Put the lines below into a numbered list, one line per item, and leave out the blank lines.

▶ _Raw data_:
•••

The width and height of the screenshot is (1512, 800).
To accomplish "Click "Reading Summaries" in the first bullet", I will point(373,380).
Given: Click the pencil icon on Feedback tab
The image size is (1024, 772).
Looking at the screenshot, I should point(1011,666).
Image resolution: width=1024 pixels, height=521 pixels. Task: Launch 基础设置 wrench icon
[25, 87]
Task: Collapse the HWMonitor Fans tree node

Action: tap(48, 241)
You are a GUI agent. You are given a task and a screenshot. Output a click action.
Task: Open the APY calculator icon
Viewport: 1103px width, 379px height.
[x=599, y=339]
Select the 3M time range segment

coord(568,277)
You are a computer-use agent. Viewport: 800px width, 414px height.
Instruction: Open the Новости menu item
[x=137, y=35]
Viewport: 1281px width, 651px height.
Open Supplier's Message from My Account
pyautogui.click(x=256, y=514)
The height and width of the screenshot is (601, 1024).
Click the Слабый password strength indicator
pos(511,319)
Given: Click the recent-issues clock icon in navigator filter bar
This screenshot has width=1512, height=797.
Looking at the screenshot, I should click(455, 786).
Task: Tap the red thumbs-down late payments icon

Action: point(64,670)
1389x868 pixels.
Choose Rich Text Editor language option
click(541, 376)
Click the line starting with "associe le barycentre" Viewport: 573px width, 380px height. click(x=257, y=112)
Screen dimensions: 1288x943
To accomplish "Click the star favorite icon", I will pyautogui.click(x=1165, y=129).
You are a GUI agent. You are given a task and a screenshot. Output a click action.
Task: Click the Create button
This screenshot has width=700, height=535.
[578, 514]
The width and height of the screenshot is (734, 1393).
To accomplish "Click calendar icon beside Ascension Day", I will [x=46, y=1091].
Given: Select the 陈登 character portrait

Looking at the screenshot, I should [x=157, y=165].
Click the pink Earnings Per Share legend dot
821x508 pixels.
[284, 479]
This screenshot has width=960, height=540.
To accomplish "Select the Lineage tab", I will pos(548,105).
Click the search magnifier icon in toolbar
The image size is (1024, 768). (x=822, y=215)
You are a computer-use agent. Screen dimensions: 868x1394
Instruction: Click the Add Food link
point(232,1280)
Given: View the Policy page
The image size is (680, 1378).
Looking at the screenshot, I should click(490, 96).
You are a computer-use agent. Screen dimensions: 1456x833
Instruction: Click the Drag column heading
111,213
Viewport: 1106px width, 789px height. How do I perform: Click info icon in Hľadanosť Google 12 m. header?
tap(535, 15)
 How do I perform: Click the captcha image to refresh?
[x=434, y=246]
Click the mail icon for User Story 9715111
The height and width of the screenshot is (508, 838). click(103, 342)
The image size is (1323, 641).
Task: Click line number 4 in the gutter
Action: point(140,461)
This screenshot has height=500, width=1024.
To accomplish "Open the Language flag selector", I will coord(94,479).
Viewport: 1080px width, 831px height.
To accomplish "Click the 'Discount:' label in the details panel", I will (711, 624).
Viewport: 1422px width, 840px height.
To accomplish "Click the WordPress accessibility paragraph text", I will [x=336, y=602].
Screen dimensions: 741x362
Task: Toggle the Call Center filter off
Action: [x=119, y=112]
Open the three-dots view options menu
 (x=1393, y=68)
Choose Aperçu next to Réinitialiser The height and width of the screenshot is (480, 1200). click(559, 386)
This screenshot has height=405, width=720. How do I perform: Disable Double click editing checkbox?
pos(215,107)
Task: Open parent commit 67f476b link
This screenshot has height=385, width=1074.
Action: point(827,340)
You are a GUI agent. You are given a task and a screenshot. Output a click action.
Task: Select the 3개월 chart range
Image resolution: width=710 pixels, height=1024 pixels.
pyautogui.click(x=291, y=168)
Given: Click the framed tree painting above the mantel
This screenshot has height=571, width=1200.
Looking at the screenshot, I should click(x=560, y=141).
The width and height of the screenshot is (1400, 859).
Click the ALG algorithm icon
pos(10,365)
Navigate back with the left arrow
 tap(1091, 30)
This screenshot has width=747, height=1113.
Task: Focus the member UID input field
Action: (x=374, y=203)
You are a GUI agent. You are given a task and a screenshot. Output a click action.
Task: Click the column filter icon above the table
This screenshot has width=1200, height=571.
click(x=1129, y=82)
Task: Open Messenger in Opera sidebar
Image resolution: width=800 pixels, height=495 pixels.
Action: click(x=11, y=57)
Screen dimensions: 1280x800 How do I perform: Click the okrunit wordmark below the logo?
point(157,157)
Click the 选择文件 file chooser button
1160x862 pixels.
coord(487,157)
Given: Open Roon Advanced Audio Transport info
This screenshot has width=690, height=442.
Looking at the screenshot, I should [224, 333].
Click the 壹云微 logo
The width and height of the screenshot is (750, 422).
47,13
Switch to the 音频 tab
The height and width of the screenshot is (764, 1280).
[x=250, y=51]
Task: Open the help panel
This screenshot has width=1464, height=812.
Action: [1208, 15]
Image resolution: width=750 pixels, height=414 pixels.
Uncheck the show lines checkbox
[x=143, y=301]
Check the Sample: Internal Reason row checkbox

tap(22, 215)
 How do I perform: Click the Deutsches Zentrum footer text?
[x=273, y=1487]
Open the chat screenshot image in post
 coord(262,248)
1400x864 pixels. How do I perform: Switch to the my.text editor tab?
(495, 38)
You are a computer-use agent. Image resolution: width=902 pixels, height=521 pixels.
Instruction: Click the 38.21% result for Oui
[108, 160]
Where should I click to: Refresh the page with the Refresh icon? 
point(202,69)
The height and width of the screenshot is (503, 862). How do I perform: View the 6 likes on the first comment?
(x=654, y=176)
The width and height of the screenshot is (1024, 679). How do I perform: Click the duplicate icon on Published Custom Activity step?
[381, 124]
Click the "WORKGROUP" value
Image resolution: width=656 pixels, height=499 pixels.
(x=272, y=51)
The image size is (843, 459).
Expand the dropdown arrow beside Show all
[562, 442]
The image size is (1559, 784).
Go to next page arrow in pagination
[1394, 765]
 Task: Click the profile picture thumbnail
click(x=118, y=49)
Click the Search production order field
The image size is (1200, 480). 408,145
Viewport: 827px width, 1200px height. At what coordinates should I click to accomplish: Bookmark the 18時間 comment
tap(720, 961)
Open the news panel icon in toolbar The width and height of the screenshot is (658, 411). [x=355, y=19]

•••

▶ _Solution for this problem_:
1. The width and height of the screenshot is (1512, 800).
2. To accomplish "Click "Reading Summaries" in the first bullet", I will point(373,380).
3. Given: Click the pencil icon on Feedback tab
4. The image size is (1024, 772).
5. Looking at the screenshot, I should point(1011,666).
6. Image resolution: width=1024 pixels, height=521 pixels. Task: Launch 基础设置 wrench icon
7. [25, 87]
8. Task: Collapse the HWMonitor Fans tree node
9. Action: tap(48, 241)
10. You are a GUI agent. You are given a task and a screenshot. Output a click action.
11. Task: Open the APY calculator icon
12. Viewport: 1103px width, 379px height.
13. [x=599, y=339]
14. Select the 3M time range segment
15. coord(568,277)
16. You are a computer-use agent. Viewport: 800px width, 414px height.
17. Instruction: Open the Новости menu item
18. [x=137, y=35]
19. Viewport: 1281px width, 651px height.
20. Open Supplier's Message from My Account
21. pyautogui.click(x=256, y=514)
22. The height and width of the screenshot is (601, 1024).
23. Click the Слабый password strength indicator
24. pos(511,319)
25. Given: Click the recent-issues clock icon in navigator filter bar
26. This screenshot has width=1512, height=797.
27. Looking at the screenshot, I should click(455, 786).
28. Task: Tap the red thumbs-down late payments icon
29. Action: point(64,670)
30. 1389x868 pixels.
31. Choose Rich Text Editor language option
32. click(541, 376)
33. Click the line starting with "associe le barycentre" Viewport: 573px width, 380px height. click(x=257, y=112)
34. Screen dimensions: 1288x943
35. To accomplish "Click the star favorite icon", I will pyautogui.click(x=1165, y=129).
36. You are a GUI agent. You are given a task and a screenshot. Output a click action.
37. Task: Click the Create button
38. This screenshot has width=700, height=535.
39. [578, 514]
40. The width and height of the screenshot is (734, 1393).
41. To accomplish "Click calendar icon beside Ascension Day", I will [x=46, y=1091].
42. Given: Select the 陈登 character portrait
43. Looking at the screenshot, I should [x=157, y=165].
44. Click the pink Earnings Per Share legend dot
45. 821x508 pixels.
46. [284, 479]
47. This screenshot has width=960, height=540.
48. To accomplish "Select the Lineage tab", I will pos(548,105).
49. Click the search magnifier icon in toolbar
50. The image size is (1024, 768). (x=822, y=215)
51. You are a computer-use agent. Screen dimensions: 868x1394
52. Instruction: Click the Add Food link
53. point(232,1280)
54. Given: View the Policy page
55. The image size is (680, 1378).
56. Looking at the screenshot, I should click(490, 96).
57. You are a computer-use agent. Screen dimensions: 1456x833
58. Instruction: Click the Drag column heading
59. 111,213
60. Viewport: 1106px width, 789px height. How do I perform: Click info icon in Hľadanosť Google 12 m. header?
61. tap(535, 15)
62.  How do I perform: Click the captcha image to refresh?
63. [x=434, y=246]
64. Click the mail icon for User Story 9715111
65. The height and width of the screenshot is (508, 838). click(103, 342)
66. The image size is (1323, 641).
67. Task: Click line number 4 in the gutter
68. Action: point(140,461)
69. This screenshot has height=500, width=1024.
70. To accomplish "Open the Language flag selector", I will coord(94,479).
71. Viewport: 1080px width, 831px height.
72. To accomplish "Click the 'Discount:' label in the details panel", I will (711, 624).
73. Viewport: 1422px width, 840px height.
74. To accomplish "Click the WordPress accessibility paragraph text", I will [x=336, y=602].
75. Screen dimensions: 741x362
76. Task: Toggle the Call Center filter off
77. Action: [x=119, y=112]
78. Open the three-dots view options menu
79.  (x=1393, y=68)
80. Choose Aperçu next to Réinitialiser The height and width of the screenshot is (480, 1200). click(559, 386)
81. This screenshot has height=405, width=720. How do I perform: Disable Double click editing checkbox?
82. pos(215,107)
83. Task: Open parent commit 67f476b link
84. This screenshot has height=385, width=1074.
85. Action: point(827,340)
86. You are a GUI agent. You are given a task and a screenshot. Output a click action.
87. Task: Select the 3개월 chart range
88. Image resolution: width=710 pixels, height=1024 pixels.
89. pyautogui.click(x=291, y=168)
90. Given: Click the framed tree painting above the mantel
91. This screenshot has height=571, width=1200.
92. Looking at the screenshot, I should click(x=560, y=141).
93. The width and height of the screenshot is (1400, 859).
94. Click the ALG algorithm icon
95. pos(10,365)
96. Navigate back with the left arrow
97.  tap(1091, 30)
98. This screenshot has width=747, height=1113.
99. Task: Focus the member UID input field
100. Action: (x=374, y=203)
101. You are a GUI agent. You are given a task and a screenshot. Output a click action.
102. Task: Click the column filter icon above the table
103. This screenshot has width=1200, height=571.
104. click(x=1129, y=82)
105. Task: Open Messenger in Opera sidebar
106. Image resolution: width=800 pixels, height=495 pixels.
107. Action: click(x=11, y=57)
108. Screen dimensions: 1280x800 How do I perform: Click the okrunit wordmark below the logo?
109. point(157,157)
110. Click the 选择文件 file chooser button
111. 1160x862 pixels.
112. coord(487,157)
113. Given: Open Roon Advanced Audio Transport info
114. This screenshot has width=690, height=442.
115. Looking at the screenshot, I should [224, 333].
116. Click the 壹云微 logo
117. The width and height of the screenshot is (750, 422).
118. 47,13
119. Switch to the 音频 tab
120. The height and width of the screenshot is (764, 1280).
121. [x=250, y=51]
122. Task: Open the help panel
123. This screenshot has width=1464, height=812.
124. Action: [1208, 15]
125. Image resolution: width=750 pixels, height=414 pixels.
126. Uncheck the show lines checkbox
127. [x=143, y=301]
128. Check the Sample: Internal Reason row checkbox
129. tap(22, 215)
130.  How do I perform: Click the Deutsches Zentrum footer text?
131. [x=273, y=1487]
132. Open the chat screenshot image in post
133.  coord(262,248)
134. 1400x864 pixels. How do I perform: Switch to the my.text editor tab?
135. (495, 38)
136. You are a computer-use agent. Image resolution: width=902 pixels, height=521 pixels.
137. Instruction: Click the 38.21% result for Oui
138. [108, 160]
139. Where should I click to: Refresh the page with the Refresh icon? 
140. point(202,69)
141. The height and width of the screenshot is (503, 862). How do I perform: View the 6 likes on the first comment?
142. (x=654, y=176)
143. The width and height of the screenshot is (1024, 679). How do I perform: Click the duplicate icon on Published Custom Activity step?
144. [381, 124]
145. Click the "WORKGROUP" value
146. Image resolution: width=656 pixels, height=499 pixels.
147. (x=272, y=51)
148. The image size is (843, 459).
149. Expand the dropdown arrow beside Show all
150. [562, 442]
151. The image size is (1559, 784).
152. Go to next page arrow in pagination
153. [1394, 765]
154.  Task: Click the profile picture thumbnail
155. click(x=118, y=49)
156. Click the Search production order field
157. The image size is (1200, 480). 408,145
158. Viewport: 827px width, 1200px height. At what coordinates should I click to accomplish: Bookmark the 18時間 comment
159. tap(720, 961)
160. Open the news panel icon in toolbar The width and height of the screenshot is (658, 411). [x=355, y=19]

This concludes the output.